Patients' experiences and views
Taking insulin during 4-T
As detailed elsewhere , virtually all patients described being motivated and committed to taking their insulin during the trial, as they perceived insulin as essential for their diabetes control and long-term health: "if you don't take your medication, then that's it" (P31); "it's a matter of life and death" (P16). Hence, only a minority reported extensive and intentional insulin non-adherence, the most extreme case being P29 who stopped taking insulin for three months after experiencing a severe hypoglycaemic episode requiring emergency services to be called out:
"I'd never had a hypo before, but I'd been feeling funny and I've maybe had a biscuit or something, I've had something to eat and it went away but this Sunday, for some reason, just after lunch, I just went berserk, I nearly wrecked everything in the house. And, of course, the wife panicked and she phoned for the doctor and this emergency doctor came out, because I was ranting and raving on and the wife was panicking." (P29)
While virtually all patients described sometimes forgetting to inject insulin, particularly when daily routines were disrupted, nearly half also talked about occasionally adjusting and/or deliberately skipping doses. In almost all cases, doses were altered or missed as a strategy to curb or avoid hypoglycaemia; for instance, when a meal was skipped or, in P10's case, before undertaking planned physical activity:
"If I'm going walking up the hills, I don't take any, I don't take any Rapid insulin. Either that or I'd be keeling over on the hills because my sugar levels, with doing the extra exercise, my sugar levels would be far too low... So I basically don't take any. And at the end of the day when I come back home, I check my sugar level and it's probably 6.5 or something like that and that's being out on the hills all day, eating as and when I needed." (P10)
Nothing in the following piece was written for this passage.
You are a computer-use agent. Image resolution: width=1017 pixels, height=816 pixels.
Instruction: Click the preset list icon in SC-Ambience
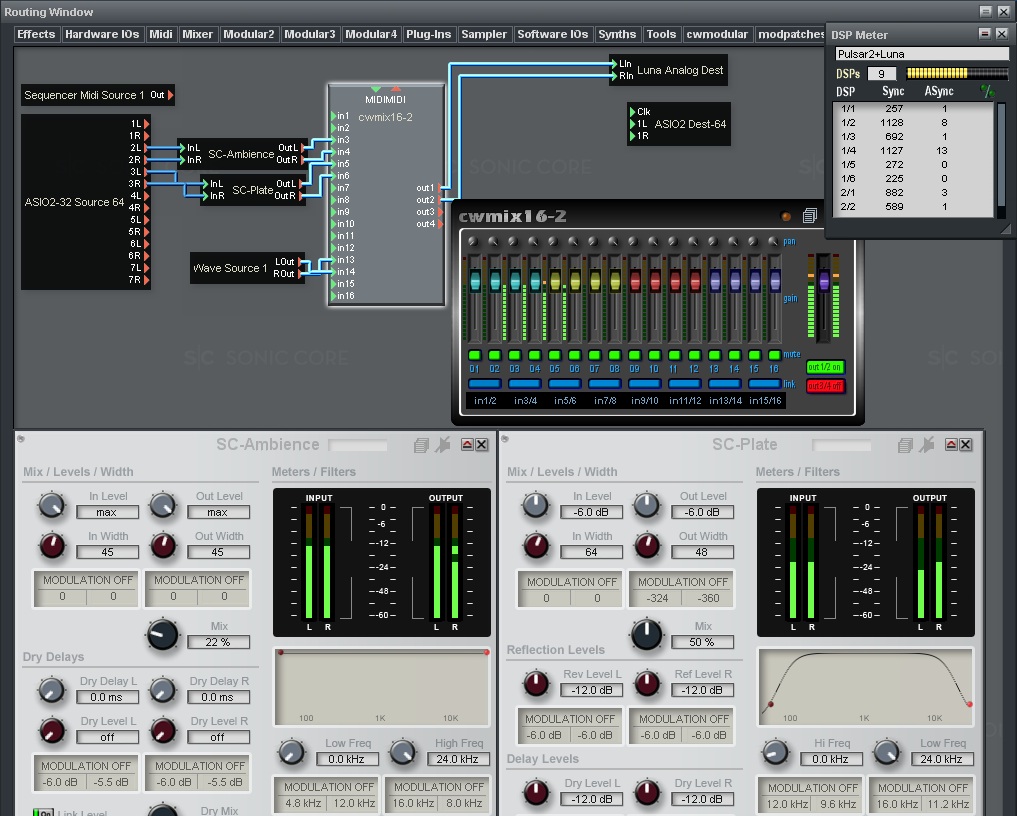point(422,445)
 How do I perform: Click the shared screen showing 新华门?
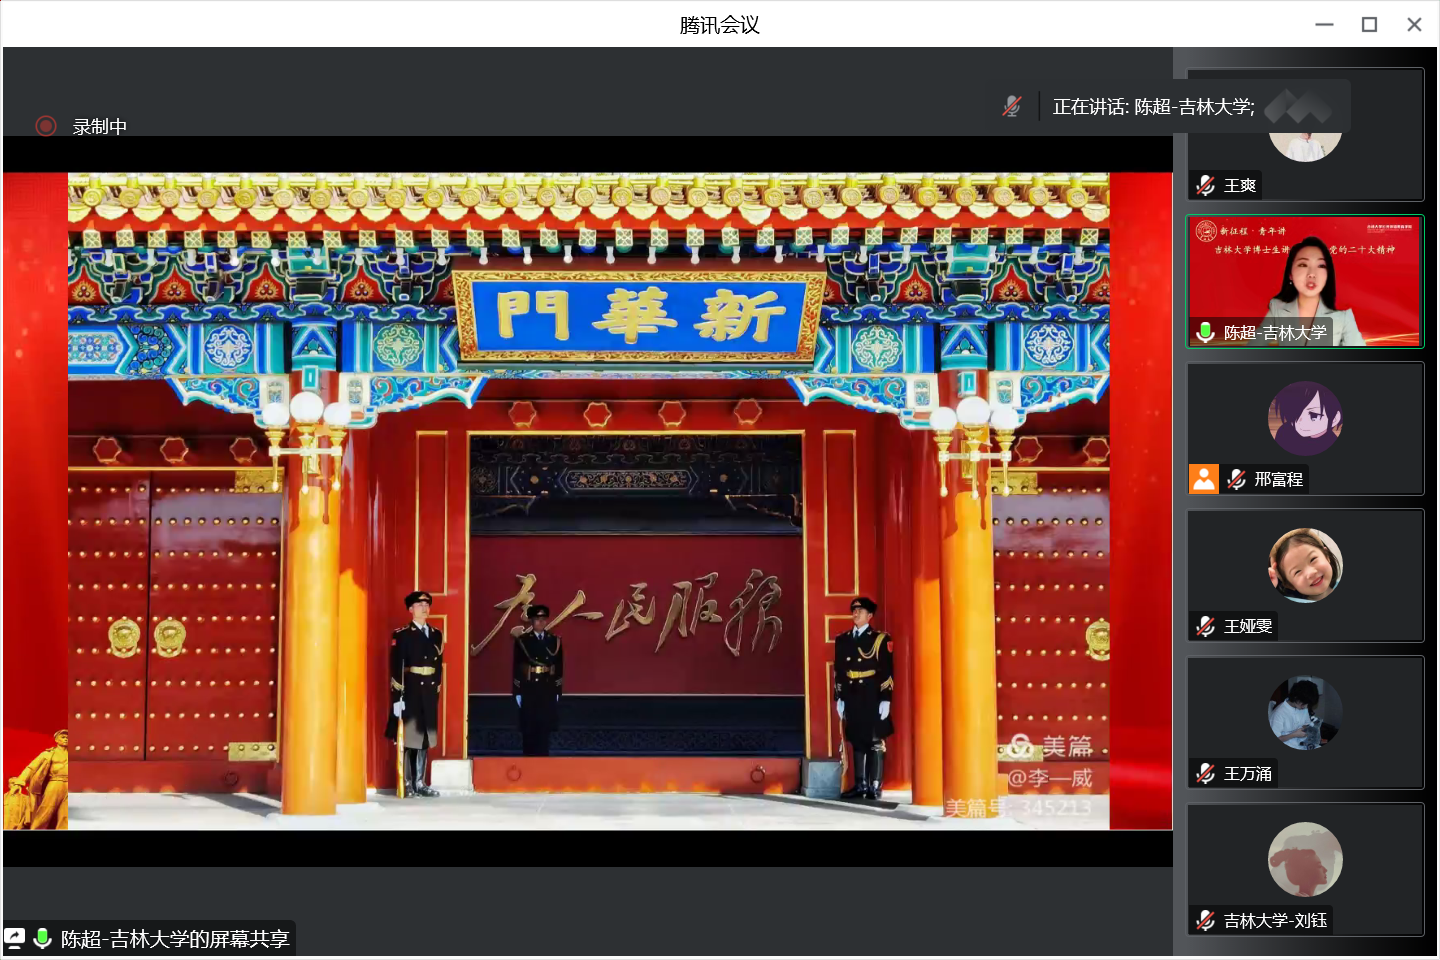click(x=588, y=500)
Some also described titrating insulin doses according to foods consumed or in response to SMBG readings, to avoid hypoglycaemia or optimise control:
"I now adjust my insulin with the blessing of, eh, my blood sugar level. If they're below six, I use eight units in the morning. If they're above six I use ten. The only one I usually adjust is the morning one, because if I don't, I hypo." (P21)
In almost all cases, patients described discussing these strategies with 4-T staff and receiving their encouragement and support.
Titration and intensification of treatment
Patients tended to defer to 4-T staff when decisions were made about titrating and intensifying their insulin. Some also recalled instances when they had been aware of staff not following the TMS' recommendations. Patients described preferring to trust staff's judgement rather than the TMS, because of their holistic knowledge of the patient, their ability to "use common sense" (P11), and patients' experiences of staff taking their personal circumstances into careful consideration:
"Computers are great for maths or something like that but, for making decisions about people's lives, I'd rather have a human view point, that can weigh it up, look at all angles." (P20)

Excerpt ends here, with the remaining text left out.